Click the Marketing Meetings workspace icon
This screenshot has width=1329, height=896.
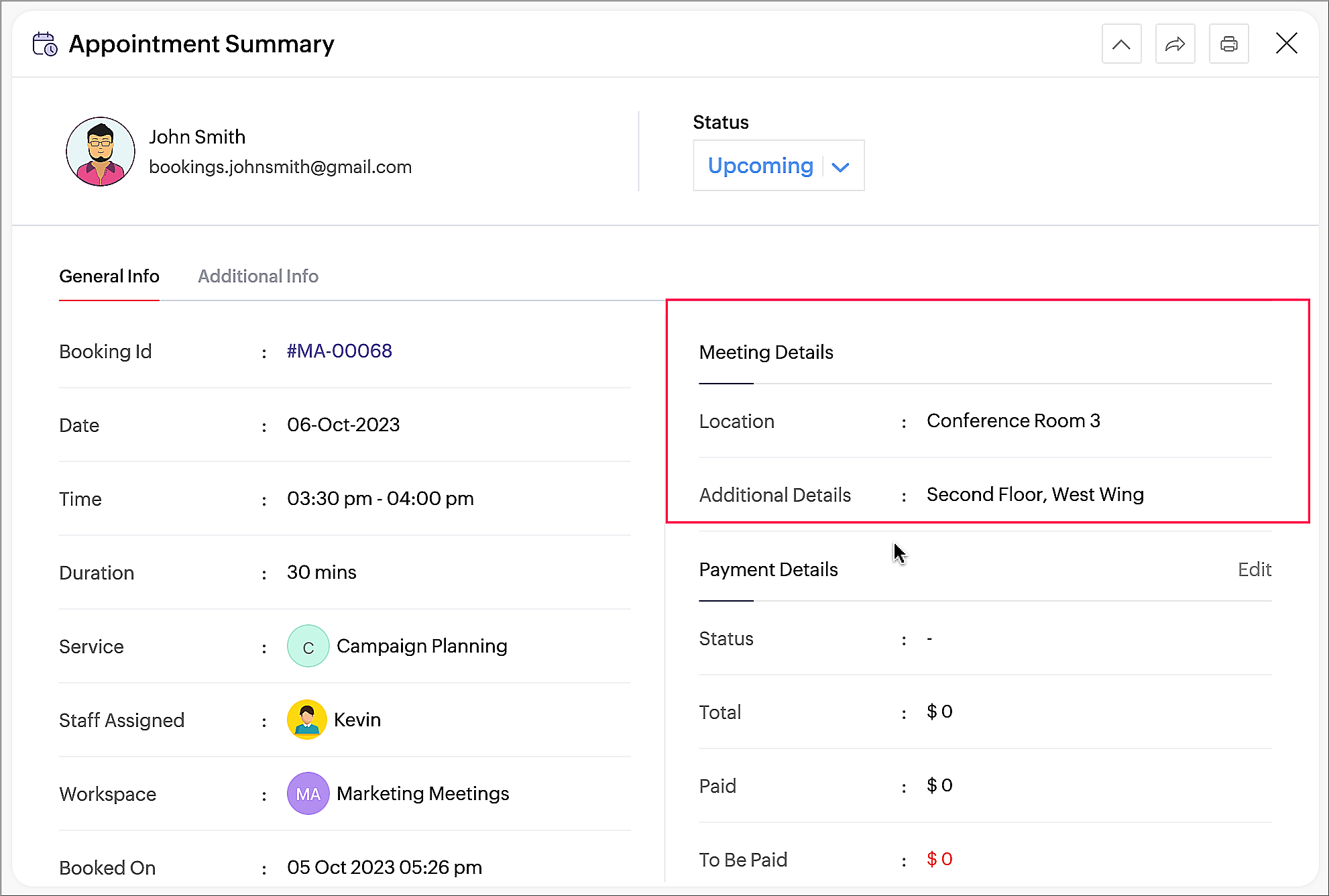tap(308, 793)
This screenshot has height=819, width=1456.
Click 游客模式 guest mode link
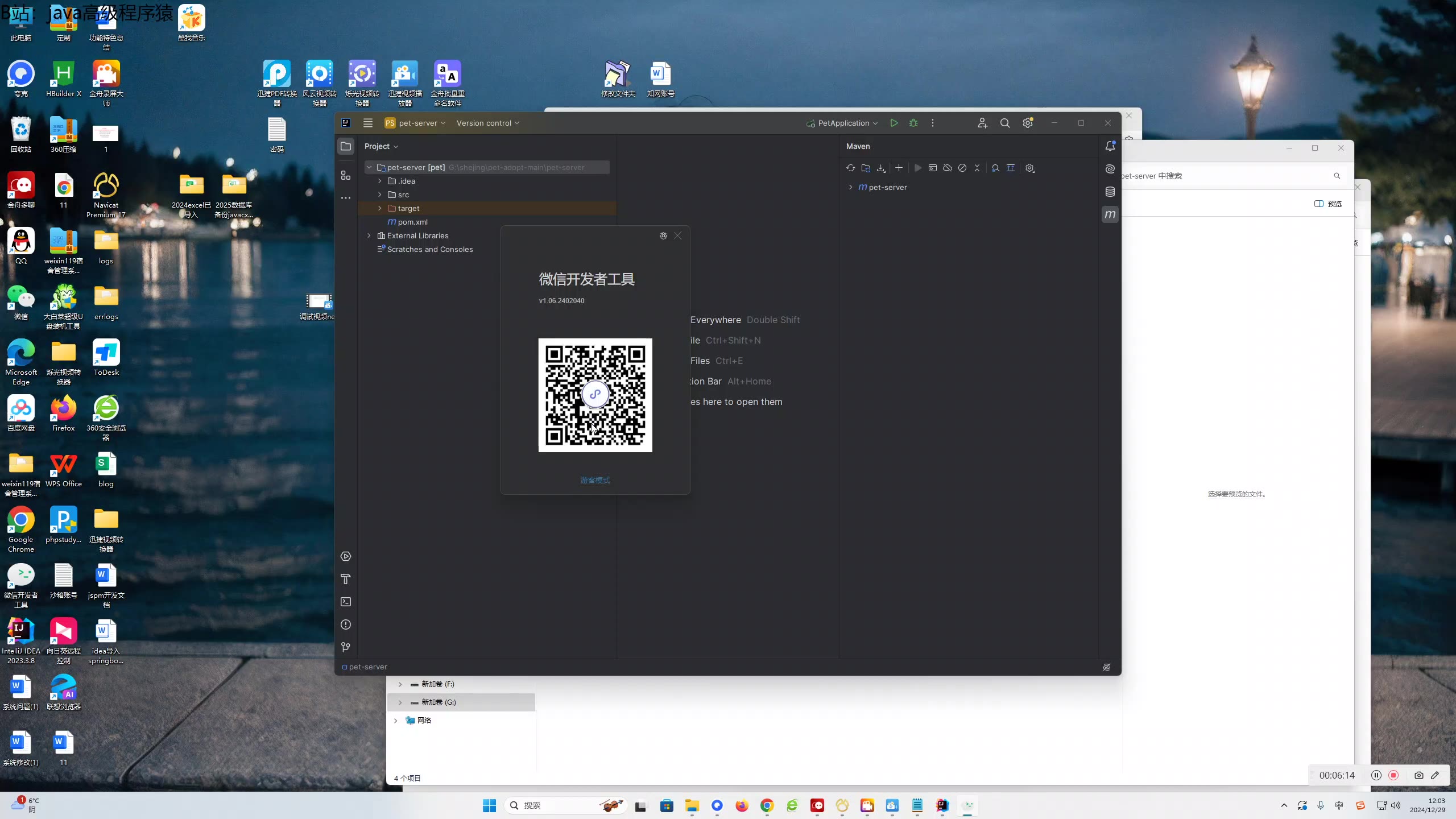595,480
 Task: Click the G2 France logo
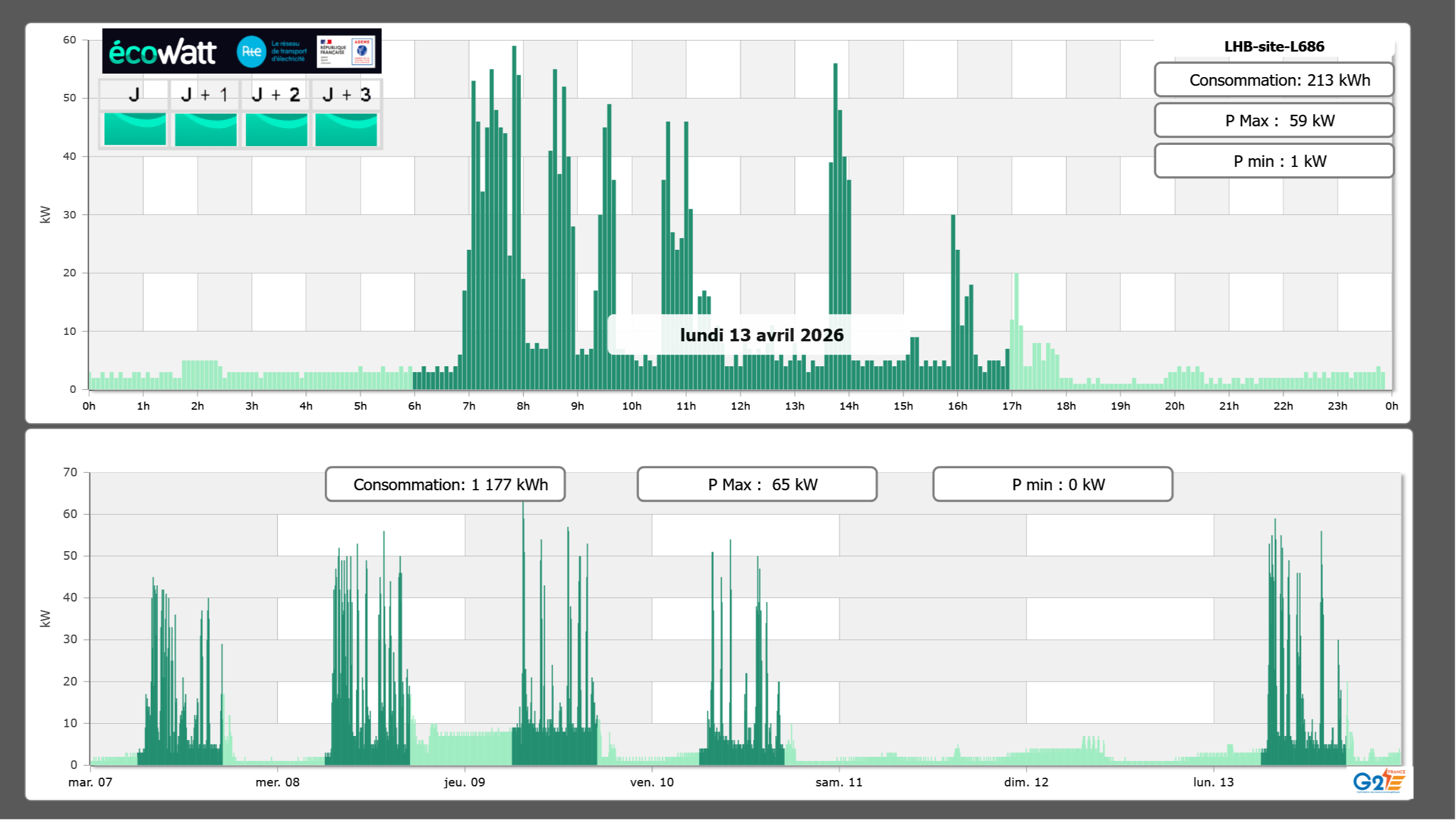[x=1378, y=781]
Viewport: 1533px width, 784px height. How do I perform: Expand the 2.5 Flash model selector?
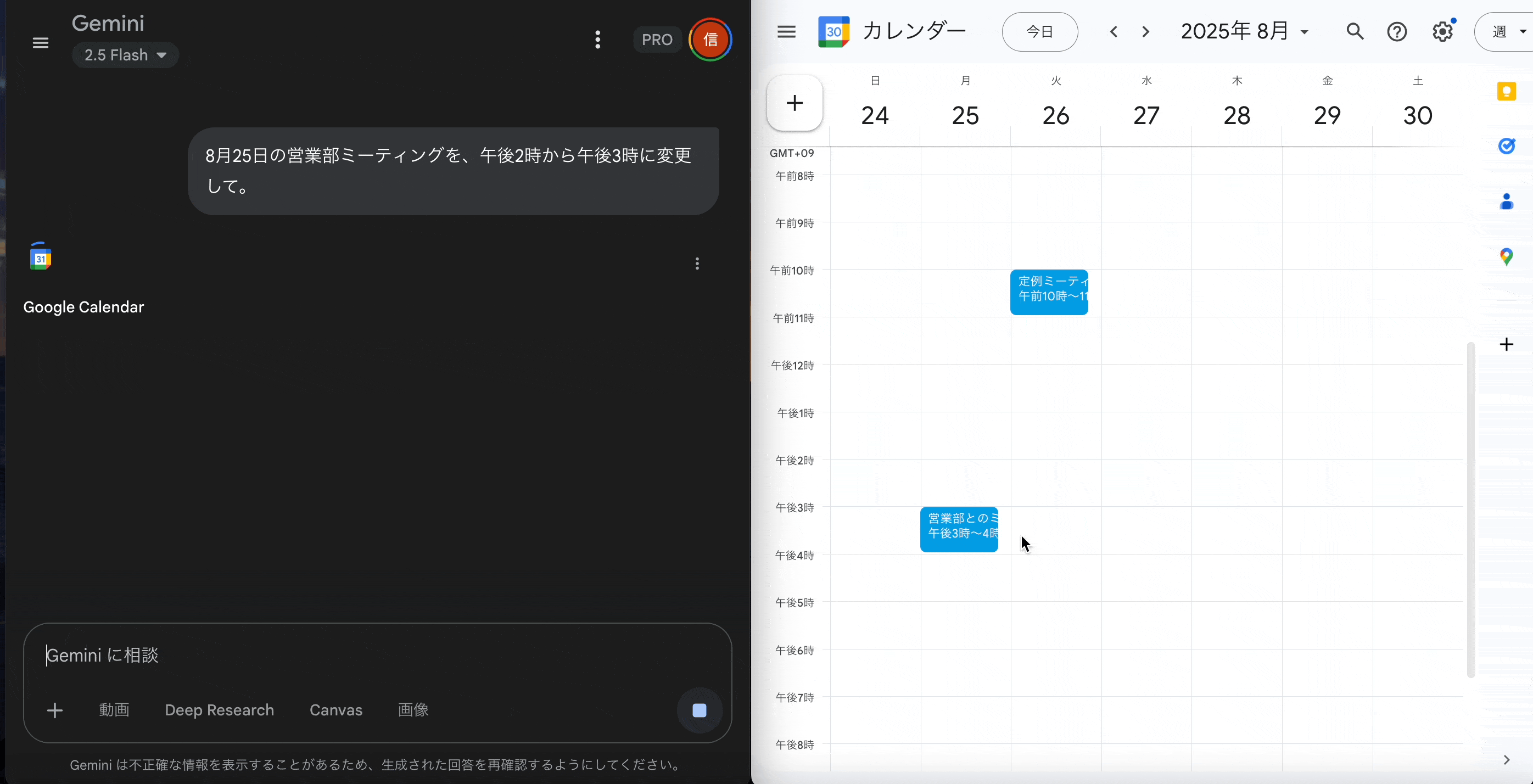click(x=125, y=55)
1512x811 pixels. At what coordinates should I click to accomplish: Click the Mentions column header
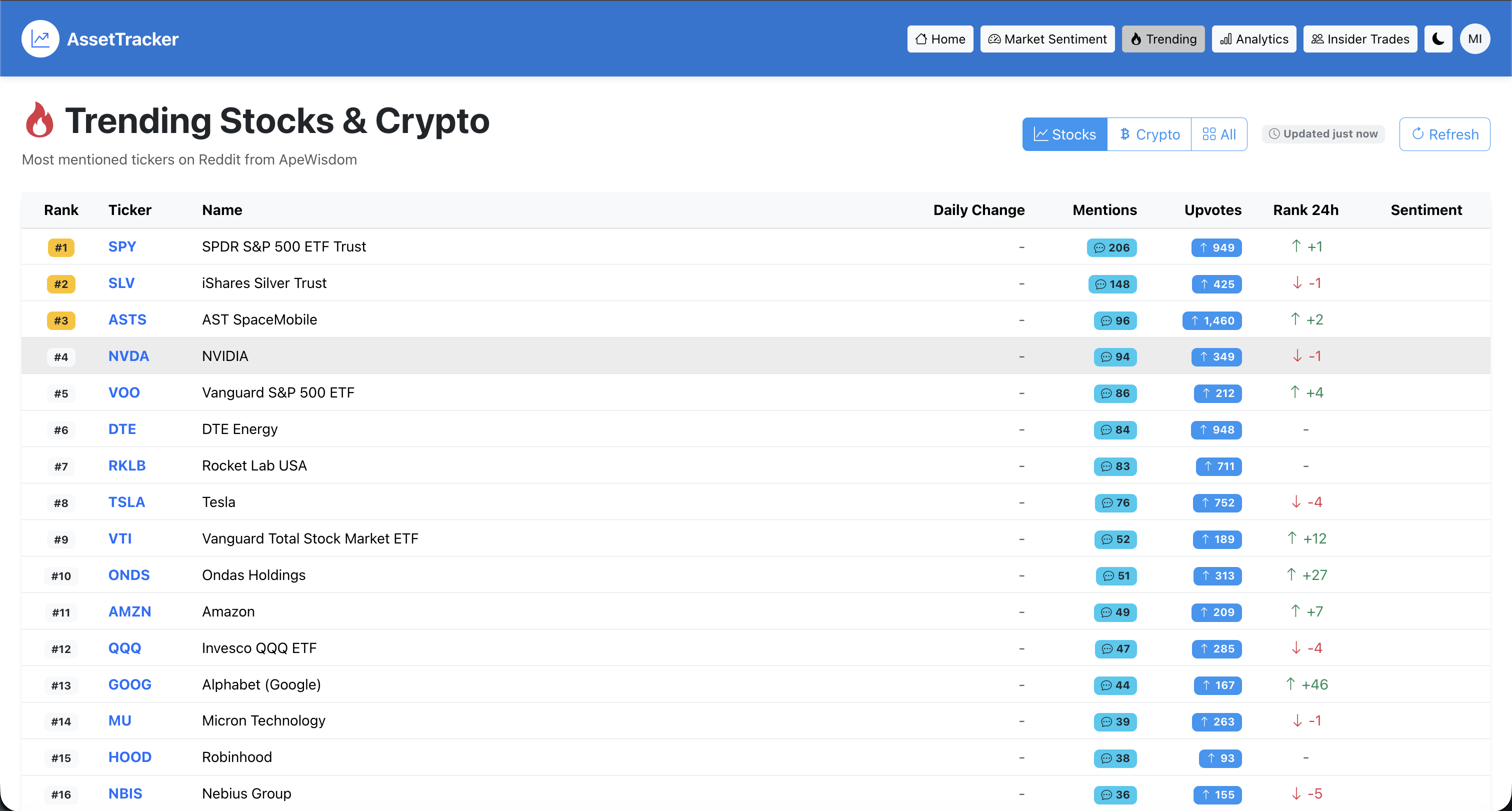[x=1104, y=210]
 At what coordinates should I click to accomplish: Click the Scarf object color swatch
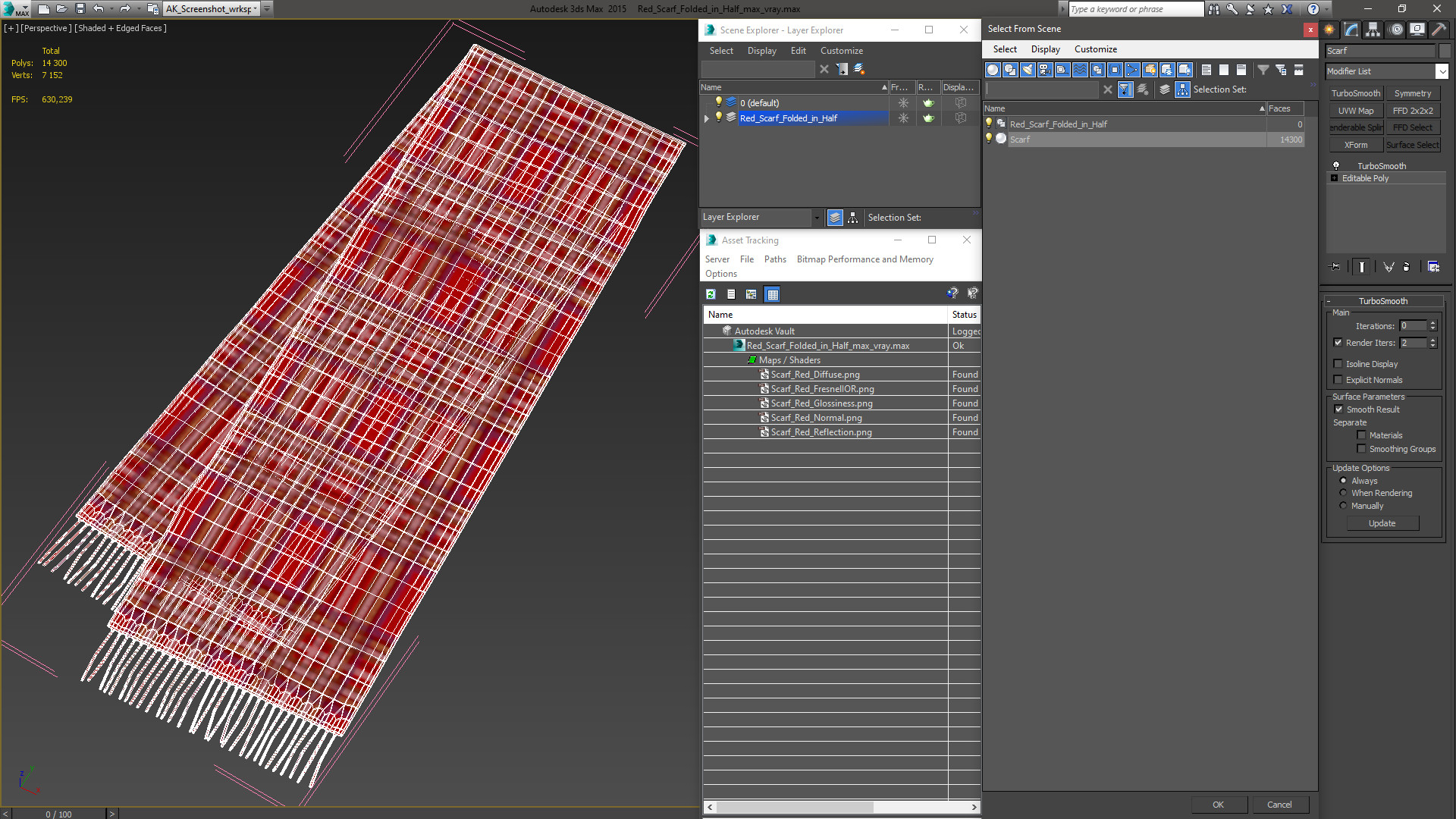tap(1445, 51)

============================================================

> _WHAT NEEDS TO BE DONE_
Can you quote exactly, and only, the lines from the one containing "Click 游客模式 guest mode link" through the last line of the records above, keeping both ends and leaving out any pictures?

> _SOLUTION TO THIS TASK_
Click 游客模式 guest mode link
595,480
 Task: Click the G2 France logo
[x=1378, y=781]
Viewport: 1533px width, 784px height. How do I perform: Expand the 2.5 Flash model selector?
click(x=125, y=55)
1512x811 pixels. At what coordinates should I click to accomplish: Click the Mentions column header
[x=1104, y=210]
 At what coordinates should I click to accomplish: Click the Scarf object color swatch
tap(1445, 51)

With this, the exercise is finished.